Kadınlar yardım etti, orada savaş dindi.
Oğuz bu bölgeleri, "Kıpçak-Beğ" e il verdi,
Bunun için Türkler de, oraya "Kıpçak" derdi.Gerçi, bu efsane idi. Fakat içinde tarih olayları da yatmaktaydı. Öyle anlaşılıyor ki, bu bölgedeki güzel kadınları Türkler almışlar ve onlardan da, yeni bir nesil meydana getirmişlerdi. Belik Kıpçağın annesi de, güzel bir İt-Barak kadınından başka bir kimse değildi. Sonradan Kıpçak, Oğuz-Kağan tarafından bu bölgelere tayin edilmiş ve kuzey ülkeleri, hep onun soyları tarafında idare edilmişti. "Kıpçak'lar da Türkçe konuşuyorlar ve Türk kültürüne sahip idiler". Fakat Oğuz destanı, Kıpçağı Oğuz-Han'ın soyundan değil, nihayet askerlerinden birisinin neslinden getiriyordu. Kıpçak kuzeylere gitmiş, orada soyları türemiş ve yerlilerle karışarak, yeni akraba. Bir Türk kavmi meydana getirmişti.

● Veri bölümü:
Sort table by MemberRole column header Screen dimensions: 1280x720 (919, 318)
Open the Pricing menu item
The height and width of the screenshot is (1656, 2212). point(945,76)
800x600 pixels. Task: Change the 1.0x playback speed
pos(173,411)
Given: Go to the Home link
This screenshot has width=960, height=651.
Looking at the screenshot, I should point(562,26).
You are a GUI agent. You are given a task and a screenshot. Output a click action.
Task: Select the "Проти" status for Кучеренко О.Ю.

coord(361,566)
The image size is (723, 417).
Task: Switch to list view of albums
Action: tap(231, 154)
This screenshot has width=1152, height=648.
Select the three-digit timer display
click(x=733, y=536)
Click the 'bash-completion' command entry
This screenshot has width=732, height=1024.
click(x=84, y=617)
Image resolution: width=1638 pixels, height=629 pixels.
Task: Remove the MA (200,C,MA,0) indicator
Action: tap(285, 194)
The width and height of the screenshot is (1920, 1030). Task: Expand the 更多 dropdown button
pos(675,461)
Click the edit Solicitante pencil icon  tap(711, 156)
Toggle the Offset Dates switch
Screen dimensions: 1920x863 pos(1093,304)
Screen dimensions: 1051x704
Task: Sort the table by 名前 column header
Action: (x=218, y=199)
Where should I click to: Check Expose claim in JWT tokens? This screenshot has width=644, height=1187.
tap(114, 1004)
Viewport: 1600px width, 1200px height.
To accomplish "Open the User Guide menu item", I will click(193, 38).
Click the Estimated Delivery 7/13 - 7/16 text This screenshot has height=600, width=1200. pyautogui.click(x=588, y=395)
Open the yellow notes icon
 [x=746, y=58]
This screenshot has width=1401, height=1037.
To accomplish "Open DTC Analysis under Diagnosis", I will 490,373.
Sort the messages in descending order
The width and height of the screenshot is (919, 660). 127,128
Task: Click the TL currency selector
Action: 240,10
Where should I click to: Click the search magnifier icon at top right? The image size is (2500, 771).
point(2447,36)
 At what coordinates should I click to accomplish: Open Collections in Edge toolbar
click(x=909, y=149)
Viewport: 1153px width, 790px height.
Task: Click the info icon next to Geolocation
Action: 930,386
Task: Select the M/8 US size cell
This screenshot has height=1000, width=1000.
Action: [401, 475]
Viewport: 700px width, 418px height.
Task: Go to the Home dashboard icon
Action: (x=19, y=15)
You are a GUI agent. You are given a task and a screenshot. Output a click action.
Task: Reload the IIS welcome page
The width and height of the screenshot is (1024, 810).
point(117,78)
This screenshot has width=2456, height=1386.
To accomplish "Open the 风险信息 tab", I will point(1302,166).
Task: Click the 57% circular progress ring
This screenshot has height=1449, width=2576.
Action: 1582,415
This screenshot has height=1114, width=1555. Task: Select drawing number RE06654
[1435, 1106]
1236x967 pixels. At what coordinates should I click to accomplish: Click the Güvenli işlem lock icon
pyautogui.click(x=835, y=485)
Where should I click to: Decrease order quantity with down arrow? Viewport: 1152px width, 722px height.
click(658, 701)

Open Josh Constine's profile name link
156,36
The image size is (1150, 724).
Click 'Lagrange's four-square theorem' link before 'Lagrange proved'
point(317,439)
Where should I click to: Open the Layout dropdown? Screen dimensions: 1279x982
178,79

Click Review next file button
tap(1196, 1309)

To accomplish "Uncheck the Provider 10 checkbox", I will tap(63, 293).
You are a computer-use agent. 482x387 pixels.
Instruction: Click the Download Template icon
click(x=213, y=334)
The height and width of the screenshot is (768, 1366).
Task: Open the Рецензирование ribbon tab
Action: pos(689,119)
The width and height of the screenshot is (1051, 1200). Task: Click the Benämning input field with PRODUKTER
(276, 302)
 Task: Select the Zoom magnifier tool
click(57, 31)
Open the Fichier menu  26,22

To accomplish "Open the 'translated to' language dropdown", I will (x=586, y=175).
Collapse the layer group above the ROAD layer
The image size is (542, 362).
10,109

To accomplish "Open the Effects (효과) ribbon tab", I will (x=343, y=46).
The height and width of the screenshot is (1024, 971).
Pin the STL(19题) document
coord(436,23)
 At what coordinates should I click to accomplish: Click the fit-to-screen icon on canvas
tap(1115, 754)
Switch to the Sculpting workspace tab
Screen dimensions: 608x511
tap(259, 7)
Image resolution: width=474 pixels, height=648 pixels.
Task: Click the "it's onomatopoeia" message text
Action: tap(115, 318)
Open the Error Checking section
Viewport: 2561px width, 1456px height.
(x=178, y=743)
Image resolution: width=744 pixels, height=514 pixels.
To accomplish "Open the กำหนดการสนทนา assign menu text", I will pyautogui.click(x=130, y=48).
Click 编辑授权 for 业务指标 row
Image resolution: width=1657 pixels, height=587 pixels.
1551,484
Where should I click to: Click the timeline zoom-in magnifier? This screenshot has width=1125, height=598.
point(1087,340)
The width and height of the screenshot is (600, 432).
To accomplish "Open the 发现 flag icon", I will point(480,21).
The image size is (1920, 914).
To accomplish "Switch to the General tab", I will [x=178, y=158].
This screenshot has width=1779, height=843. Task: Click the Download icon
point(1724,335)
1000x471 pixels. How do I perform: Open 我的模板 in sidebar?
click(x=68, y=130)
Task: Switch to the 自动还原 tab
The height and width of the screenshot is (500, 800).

● Yapılacak iş:
Kıpçaklarla ilgili metni iki cümlede özetleyin.

● Çözüm:
Kadınların yardımıyla savaşın dindiği bölgeleri Oğuz, Kıpçak-Beğ'e il olarak verdi ve Türkler oraya "Kıpçak" dedi; bu bir efsane olsa da içinde tarih olayları da yatmaktadır. Türkler bölgedeki güzel kadınlardan yeni bir nesil meydana getirmiş, Oğuz-Kağan tarafından bu bölgelere tayin edilen Kıpçak'ın kuzeyde türeyen soyları da yerlilerle karışarak yeni bir Türk kavmi oluşturmuştu.